Y hasta serán crucificados en cárceles inhumanas en medio de verdaderos ladrones y sinvergüenzas. Como a Él.
Jesús nos lo dice claramente, sin eufemismos, sin engañosas promesas. No porque vaya siempre a suceder así en la vida de todos los cristianos sino porque todo cristiano tiene que estar preparado siempre para ello. Desde el fondo de su ser debe vivir ofrecido, en la patena del Calvario, a Dios.
Porque aún lo peor, humanamente hablando, no tiene que apartarnos de un jefe que nos ha prometido una victoria infinitamente mucho más rica que los triunfos pasajeros que puedan obtenerse en esta vida. Jesús nos describe la más atroz de las hipótesis no porque siempre tenga que realizarse, sino porque aún en ella –aún en el peor de los fracasos, de los dolores, de las soledades, enfermedades, injusticias, desprecios ¡cruces!- aún allí, o, mejor dicho, precisamente allí, es donde el cristiano puede, por fin, en la abnegación plena, lanzar su última carga, la de la victoria, solo, sin balas, pecho desnudo, a la bayoneta, hacia el bunker vomitando metralla de la maldad.
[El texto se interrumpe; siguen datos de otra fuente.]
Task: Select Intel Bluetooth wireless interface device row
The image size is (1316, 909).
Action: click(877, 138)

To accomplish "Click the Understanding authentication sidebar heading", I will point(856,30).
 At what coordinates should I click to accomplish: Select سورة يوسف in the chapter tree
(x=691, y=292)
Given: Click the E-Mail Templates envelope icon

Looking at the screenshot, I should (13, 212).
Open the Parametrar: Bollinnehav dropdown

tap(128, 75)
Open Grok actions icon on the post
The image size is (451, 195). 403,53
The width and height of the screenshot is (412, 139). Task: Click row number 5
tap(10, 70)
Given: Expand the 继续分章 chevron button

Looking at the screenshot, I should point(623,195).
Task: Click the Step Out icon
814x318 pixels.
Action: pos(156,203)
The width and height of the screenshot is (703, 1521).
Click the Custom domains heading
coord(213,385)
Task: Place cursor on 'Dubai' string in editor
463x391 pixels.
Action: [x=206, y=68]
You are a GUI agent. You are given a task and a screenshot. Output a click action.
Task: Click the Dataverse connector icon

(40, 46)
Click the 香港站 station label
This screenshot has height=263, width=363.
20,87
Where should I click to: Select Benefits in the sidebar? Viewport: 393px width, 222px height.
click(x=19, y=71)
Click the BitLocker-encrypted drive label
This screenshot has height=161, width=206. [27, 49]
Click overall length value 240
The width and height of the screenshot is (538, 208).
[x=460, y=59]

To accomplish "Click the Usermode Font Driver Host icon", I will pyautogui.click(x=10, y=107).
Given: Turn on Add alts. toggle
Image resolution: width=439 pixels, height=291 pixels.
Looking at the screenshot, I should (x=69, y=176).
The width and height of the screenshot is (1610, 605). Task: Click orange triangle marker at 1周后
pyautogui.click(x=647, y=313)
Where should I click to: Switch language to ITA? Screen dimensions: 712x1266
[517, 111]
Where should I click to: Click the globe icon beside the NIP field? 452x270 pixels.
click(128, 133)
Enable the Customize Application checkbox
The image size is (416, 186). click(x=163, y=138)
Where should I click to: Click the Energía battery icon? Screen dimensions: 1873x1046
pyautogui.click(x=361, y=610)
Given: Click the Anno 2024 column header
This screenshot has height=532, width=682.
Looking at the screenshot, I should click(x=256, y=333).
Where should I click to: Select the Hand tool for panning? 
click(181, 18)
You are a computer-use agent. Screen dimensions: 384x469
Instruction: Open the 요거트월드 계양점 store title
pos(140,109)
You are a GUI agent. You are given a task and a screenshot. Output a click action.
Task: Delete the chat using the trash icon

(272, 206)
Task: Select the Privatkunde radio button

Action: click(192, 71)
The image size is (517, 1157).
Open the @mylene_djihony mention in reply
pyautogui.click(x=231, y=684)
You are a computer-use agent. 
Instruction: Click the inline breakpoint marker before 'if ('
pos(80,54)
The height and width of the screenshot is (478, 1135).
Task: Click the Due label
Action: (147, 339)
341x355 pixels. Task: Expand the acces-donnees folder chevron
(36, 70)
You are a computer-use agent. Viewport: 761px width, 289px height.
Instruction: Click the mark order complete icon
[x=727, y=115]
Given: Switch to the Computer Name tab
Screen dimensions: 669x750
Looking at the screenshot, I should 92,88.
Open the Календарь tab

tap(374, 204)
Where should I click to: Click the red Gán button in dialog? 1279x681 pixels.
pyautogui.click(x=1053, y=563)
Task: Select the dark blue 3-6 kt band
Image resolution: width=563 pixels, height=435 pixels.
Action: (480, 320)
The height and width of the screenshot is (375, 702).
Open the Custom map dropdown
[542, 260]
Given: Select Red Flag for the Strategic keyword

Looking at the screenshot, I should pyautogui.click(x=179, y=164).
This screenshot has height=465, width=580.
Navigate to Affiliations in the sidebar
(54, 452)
Para un cristiano, ninguna adversidad, ninguna pena, ningún descalabro, puede ser excusa para el abandono o la flojedad. El Rey no nos ha llamado a misiones fáciles, ni a salones dorados. No es rey de Versalles ni de minués. No es jefe de manifestaciones de bombos salvajes. Ni de saltos y grititos y banderitas por Callao y Santa Fe. No es repartidor de puestos, ni de bancas en congresos, ni de ascensos fáciles, ni de sillas de directorios.
Es Señor vestido de sudor, de sangre y de hierro. Reparte vanguardias, alcáceres y mangrullos. Premia con medallas de cruces y con más batallas.
Y el máximo honor es, cabalgando montura de madera, morir con El.
Pietro Lorenzetti (1280–1348)
Ningún desengaño, ni traición, ni desilusiones puede llevar al cristiano a envainar la espada, ni abandonar la lucha por Cristo, por la Patria, por los demás.
Porque, mil veces derrotados y vilipendiados, la constancia –honor y valor del cristiano- nuestras vidas salvará.
Y hasta recuperaremos todos los pelos.